Reproduce the entries below verbatim, starting at the line that contains "Find the location" and stopping after the last of the entries. Omit the pictures from your copy.

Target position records
====

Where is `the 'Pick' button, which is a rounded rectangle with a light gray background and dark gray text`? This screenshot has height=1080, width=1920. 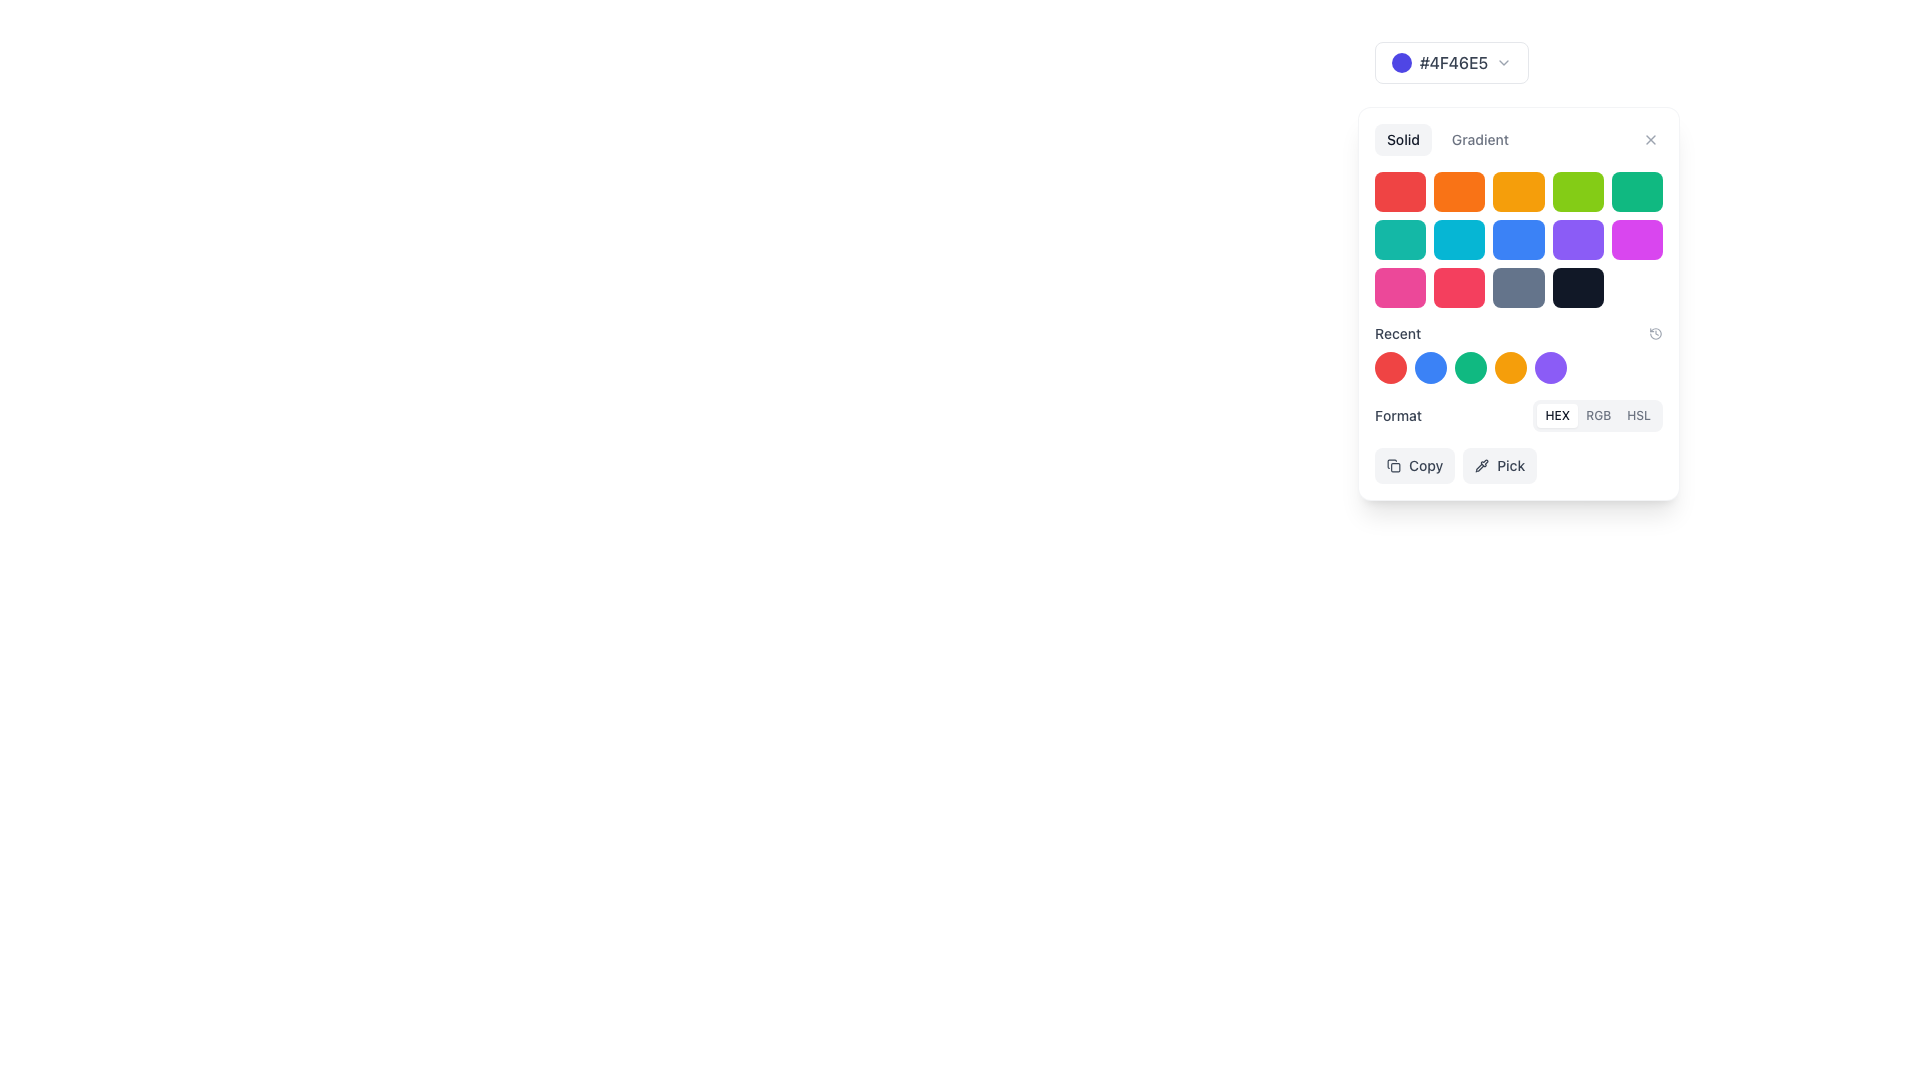 the 'Pick' button, which is a rounded rectangle with a light gray background and dark gray text is located at coordinates (1500, 466).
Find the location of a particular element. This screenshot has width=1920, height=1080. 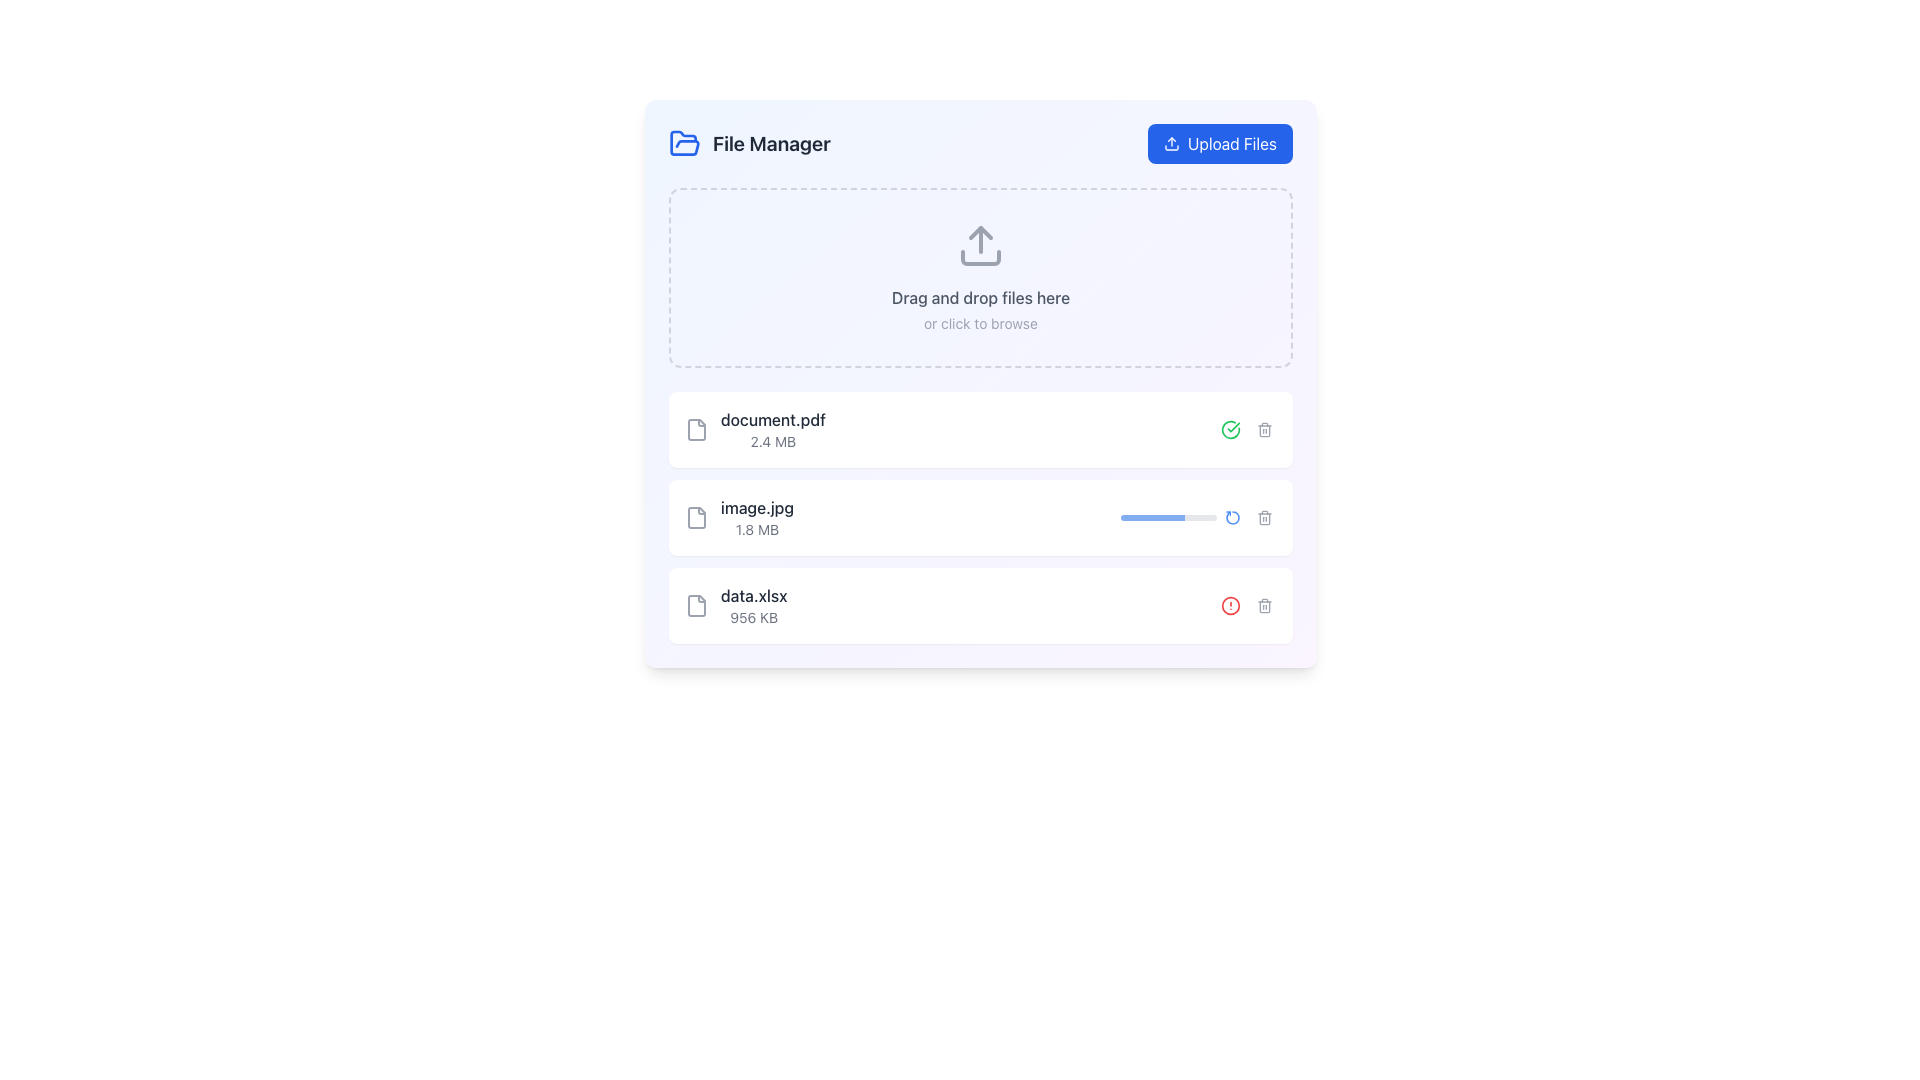

the textual display of file metadata showing 'data.xlsx' and '956 KB' is located at coordinates (735, 604).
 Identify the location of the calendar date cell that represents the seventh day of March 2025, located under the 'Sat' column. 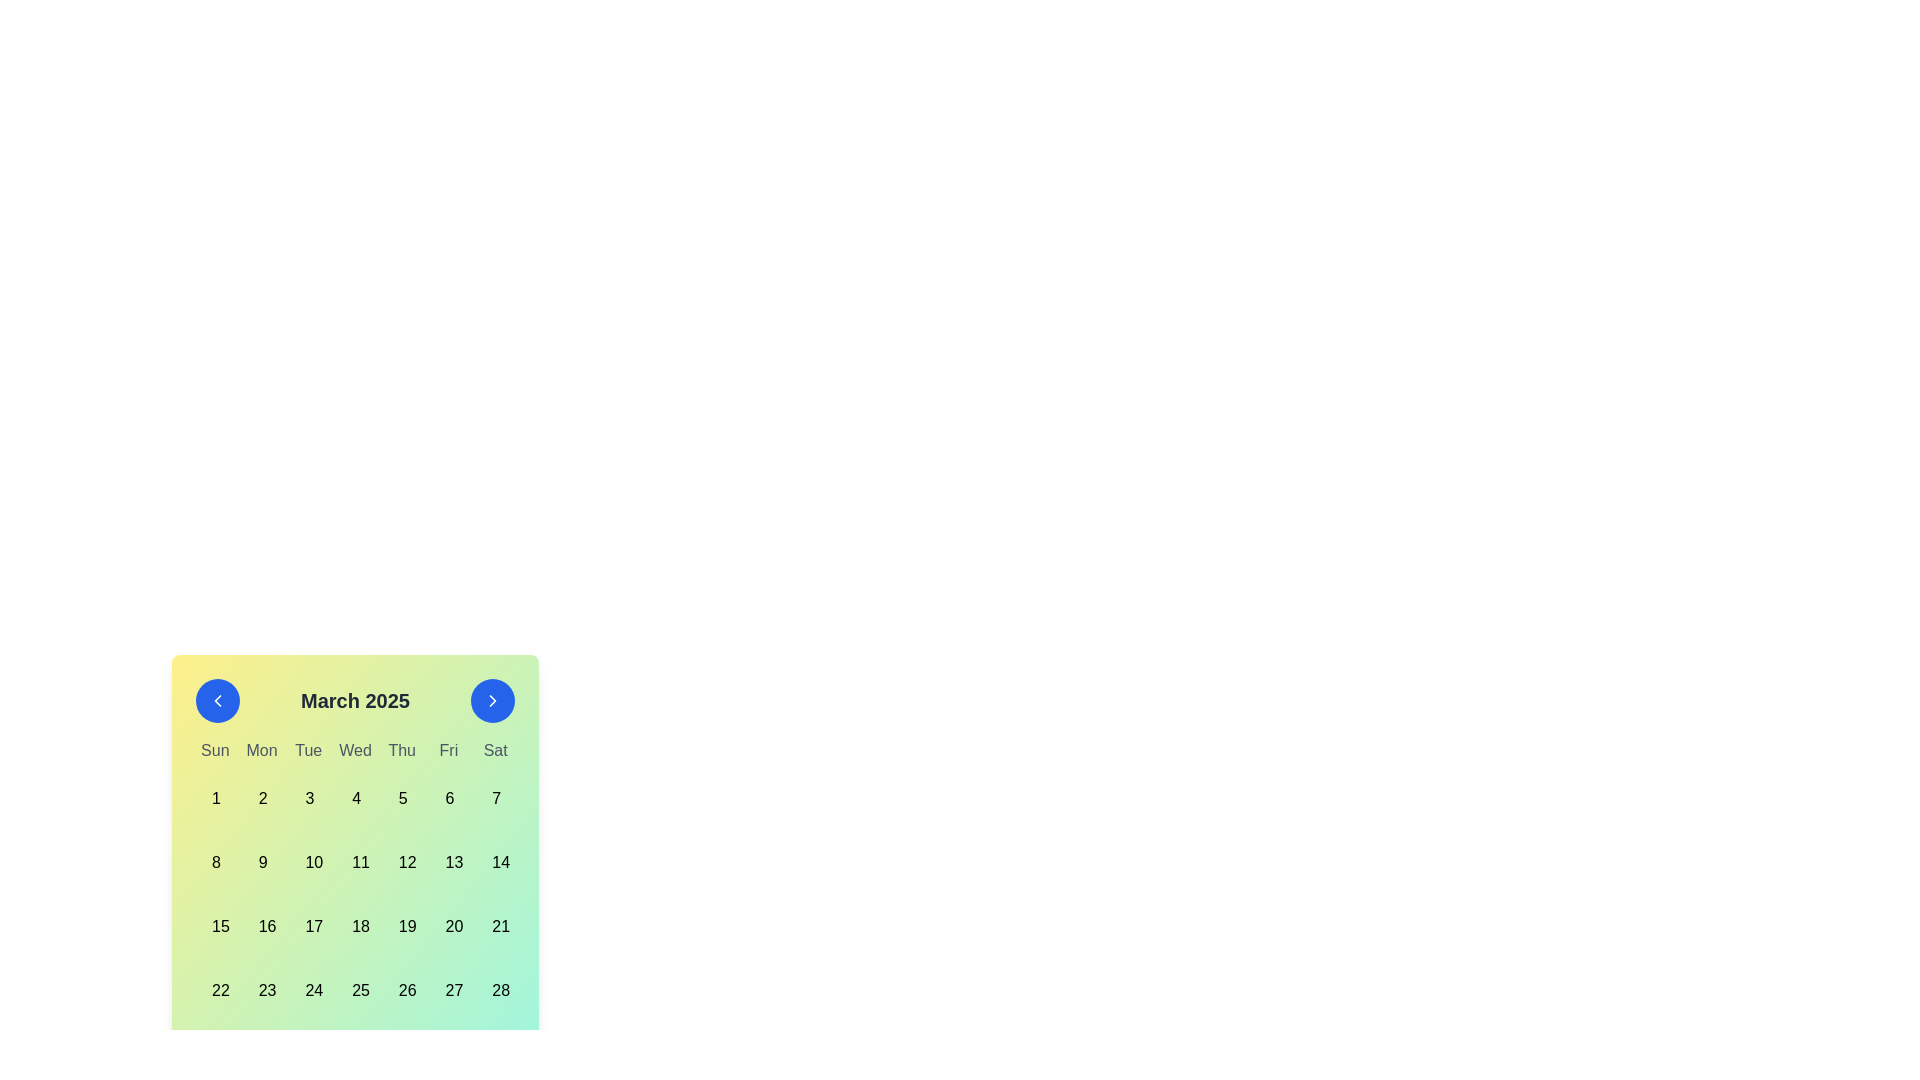
(495, 797).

====

**Task response**
Find the location of a particular element. This screenshot has width=1920, height=1080. 

the textual display of file metadata showing 'data.xlsx' and '956 KB' is located at coordinates (735, 604).
 Identify the location of the calendar date cell that represents the seventh day of March 2025, located under the 'Sat' column. 
(495, 797).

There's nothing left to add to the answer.